### Stored records:
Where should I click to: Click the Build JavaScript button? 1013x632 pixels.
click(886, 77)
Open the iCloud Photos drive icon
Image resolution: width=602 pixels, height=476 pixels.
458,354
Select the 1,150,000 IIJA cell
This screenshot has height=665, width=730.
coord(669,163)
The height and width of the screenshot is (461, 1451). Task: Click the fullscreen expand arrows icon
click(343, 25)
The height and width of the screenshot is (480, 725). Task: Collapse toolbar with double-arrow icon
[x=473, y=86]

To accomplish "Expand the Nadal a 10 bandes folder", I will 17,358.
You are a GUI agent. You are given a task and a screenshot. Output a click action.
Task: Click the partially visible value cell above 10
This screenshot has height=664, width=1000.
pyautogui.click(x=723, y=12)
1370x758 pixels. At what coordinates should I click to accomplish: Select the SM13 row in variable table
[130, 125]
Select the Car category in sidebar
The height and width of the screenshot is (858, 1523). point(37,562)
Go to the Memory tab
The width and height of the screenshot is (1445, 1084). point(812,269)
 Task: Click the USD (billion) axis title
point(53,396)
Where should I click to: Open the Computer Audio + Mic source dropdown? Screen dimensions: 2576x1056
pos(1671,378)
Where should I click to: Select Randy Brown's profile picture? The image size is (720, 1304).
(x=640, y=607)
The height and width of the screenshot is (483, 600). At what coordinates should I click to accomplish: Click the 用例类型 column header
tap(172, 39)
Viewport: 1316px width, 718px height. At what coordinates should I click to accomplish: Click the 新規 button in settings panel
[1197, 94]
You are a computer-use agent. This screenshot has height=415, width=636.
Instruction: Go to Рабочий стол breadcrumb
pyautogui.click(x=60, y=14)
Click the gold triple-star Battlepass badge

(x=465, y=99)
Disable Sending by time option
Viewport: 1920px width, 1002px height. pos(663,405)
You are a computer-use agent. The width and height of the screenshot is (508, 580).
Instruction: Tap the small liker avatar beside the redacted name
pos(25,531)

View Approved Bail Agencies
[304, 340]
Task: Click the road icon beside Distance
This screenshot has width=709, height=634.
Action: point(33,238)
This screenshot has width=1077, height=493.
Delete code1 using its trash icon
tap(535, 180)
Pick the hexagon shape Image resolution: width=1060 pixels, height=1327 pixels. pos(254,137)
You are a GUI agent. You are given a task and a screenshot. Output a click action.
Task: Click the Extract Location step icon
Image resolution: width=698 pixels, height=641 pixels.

### Task prompt:
Check each line of the data for "agent". Copy the lines where it turns up.

### Answer to the exercise:
You are a GUI agent. You are given a task and a screenshot. Output a click action.
You are a computer-use agent. This screenshot has height=415, width=636.
You are a computer-use agent. The width and height of the screenshot is (508, 580).
You are a GUI agent. You are given a task and a screenshot. Output a click action.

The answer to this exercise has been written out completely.